Applying this principle to the exercise, we had a vector \textbf{v} with components (1, -1), leading to a magnitude of \(\sqrt{1^2 + (-1)^2} = \sqrt{2}\), which is a crucial step in gaining insight into a vector's properties, especially when further manipulation, like normalization to a unit vector, is required.

The Pythagorean Theorem is a fundamental principle in mathematics that establishes a relationship between the lengths of the sides of a right triangle. For any right triangle, the square of the length of the hypotenuse (the side opposite the right angle) is equal to the sum of the squares of the lengths of the other two sides.
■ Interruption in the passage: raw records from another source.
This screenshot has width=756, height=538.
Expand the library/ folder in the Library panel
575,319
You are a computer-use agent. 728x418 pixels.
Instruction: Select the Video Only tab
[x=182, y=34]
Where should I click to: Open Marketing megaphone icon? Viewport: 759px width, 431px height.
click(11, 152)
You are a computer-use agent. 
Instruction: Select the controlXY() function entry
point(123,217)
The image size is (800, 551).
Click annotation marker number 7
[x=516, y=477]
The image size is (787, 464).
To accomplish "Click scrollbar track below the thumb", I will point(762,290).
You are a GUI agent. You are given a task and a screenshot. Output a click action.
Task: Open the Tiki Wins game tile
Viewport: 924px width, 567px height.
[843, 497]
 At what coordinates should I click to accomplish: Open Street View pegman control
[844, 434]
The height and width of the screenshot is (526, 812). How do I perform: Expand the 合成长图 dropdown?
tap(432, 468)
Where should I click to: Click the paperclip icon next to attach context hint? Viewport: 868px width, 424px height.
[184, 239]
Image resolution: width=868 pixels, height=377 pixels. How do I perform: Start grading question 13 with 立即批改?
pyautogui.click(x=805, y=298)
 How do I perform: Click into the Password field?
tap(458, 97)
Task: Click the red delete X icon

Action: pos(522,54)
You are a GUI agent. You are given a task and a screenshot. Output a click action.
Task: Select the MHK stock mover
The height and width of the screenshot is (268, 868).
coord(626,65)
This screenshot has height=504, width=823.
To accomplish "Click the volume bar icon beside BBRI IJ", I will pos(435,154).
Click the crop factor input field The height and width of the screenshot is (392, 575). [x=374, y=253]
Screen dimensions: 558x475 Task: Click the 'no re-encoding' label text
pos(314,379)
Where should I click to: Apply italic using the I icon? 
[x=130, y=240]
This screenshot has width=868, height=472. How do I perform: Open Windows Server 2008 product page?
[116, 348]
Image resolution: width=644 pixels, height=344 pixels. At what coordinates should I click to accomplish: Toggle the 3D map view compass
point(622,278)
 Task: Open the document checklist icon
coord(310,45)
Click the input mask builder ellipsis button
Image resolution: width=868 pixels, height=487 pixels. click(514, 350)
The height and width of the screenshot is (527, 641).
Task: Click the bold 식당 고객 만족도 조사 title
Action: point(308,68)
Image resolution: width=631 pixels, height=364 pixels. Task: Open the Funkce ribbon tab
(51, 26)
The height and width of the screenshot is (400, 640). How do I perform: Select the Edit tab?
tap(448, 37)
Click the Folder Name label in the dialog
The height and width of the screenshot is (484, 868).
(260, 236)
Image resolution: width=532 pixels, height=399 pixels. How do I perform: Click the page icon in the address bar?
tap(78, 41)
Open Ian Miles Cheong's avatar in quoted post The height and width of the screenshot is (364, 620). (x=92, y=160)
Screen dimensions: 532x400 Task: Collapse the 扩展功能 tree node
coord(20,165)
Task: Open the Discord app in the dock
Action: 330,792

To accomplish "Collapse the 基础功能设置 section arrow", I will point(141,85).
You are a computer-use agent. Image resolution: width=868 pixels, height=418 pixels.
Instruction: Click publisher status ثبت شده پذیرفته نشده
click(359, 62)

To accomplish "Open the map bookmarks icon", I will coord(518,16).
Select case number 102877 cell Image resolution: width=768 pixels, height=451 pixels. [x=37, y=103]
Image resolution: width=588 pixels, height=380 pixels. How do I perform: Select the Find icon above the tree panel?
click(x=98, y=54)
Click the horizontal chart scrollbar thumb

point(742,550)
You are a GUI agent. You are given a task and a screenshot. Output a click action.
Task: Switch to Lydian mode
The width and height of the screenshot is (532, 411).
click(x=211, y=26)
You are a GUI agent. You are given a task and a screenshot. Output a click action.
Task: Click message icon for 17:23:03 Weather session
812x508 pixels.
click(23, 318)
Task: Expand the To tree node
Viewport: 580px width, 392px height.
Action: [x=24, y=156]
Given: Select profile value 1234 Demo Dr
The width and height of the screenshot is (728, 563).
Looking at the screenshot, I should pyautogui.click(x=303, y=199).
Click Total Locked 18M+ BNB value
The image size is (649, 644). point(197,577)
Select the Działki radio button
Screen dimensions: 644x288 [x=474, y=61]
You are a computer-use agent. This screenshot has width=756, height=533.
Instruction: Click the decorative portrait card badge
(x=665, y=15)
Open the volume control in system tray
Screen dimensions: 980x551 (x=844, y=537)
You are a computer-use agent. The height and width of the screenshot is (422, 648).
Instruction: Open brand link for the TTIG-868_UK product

This theorem can be formally stated as \(c^2 = a^2 + b^2\), where \(c\) is the length of the hypotenuse while \(a\) and \(b\) are the lengths of the other two sides. In vector calculus, this theorem plays a vital role in calculating vector magnitudes. The components of a vector in Cartesian space can be treated as sides of a right triangle, with the vector itself representing the hypotenuse. Thus, determining the magnitude of any two-dimensional vector resorts back to this classic theorem.

In the case of our exercise, by applying the theorem (\(\|v\| = \sqrt{x^2 + y^2}\)), we take our components \(x=1\) and \(y=-1\), and find the magnitude, paving the way for the unit vector calculation which will ultimately express our vector in its simplest directional form.

Vector components are the influences that a vector has along the axes of the coordinate system in which it is defined. Typically, in a two-dimensional Cartesian system, these components are along the X-axis and Y-axis, denoted as \(x\) and \(y\) respectively. They can be viewed as the projections of the vector along these axes, telling us how far along each axis the vector reaches.

In a practical setting, if you're given a vector \(\mathbf{v}\), it can be expressed in terms of its components as \(\mathbf{v} = x\mathbf{i} + y\mathbf{j}\), with \(\mathbf{i}\) and \(\mathbf{j}\) being the unit vectors along the X-axis and Y-axis respectively. Essentially, vector components allow us to break down a vector into simpler parts that can be easily worked with, especially when calculating vector magnitudes or when adding vectors together.

Regarding our exercise’s vector \(\mathbf{v} = \mathbf{i} - \mathbf{j}\), its components were determined as \(x = 1\) and \(y = -1\), serving as a starting point for calculating the vector's magnitude, and ultimately for finding the unit vector that retains the original vector's direction.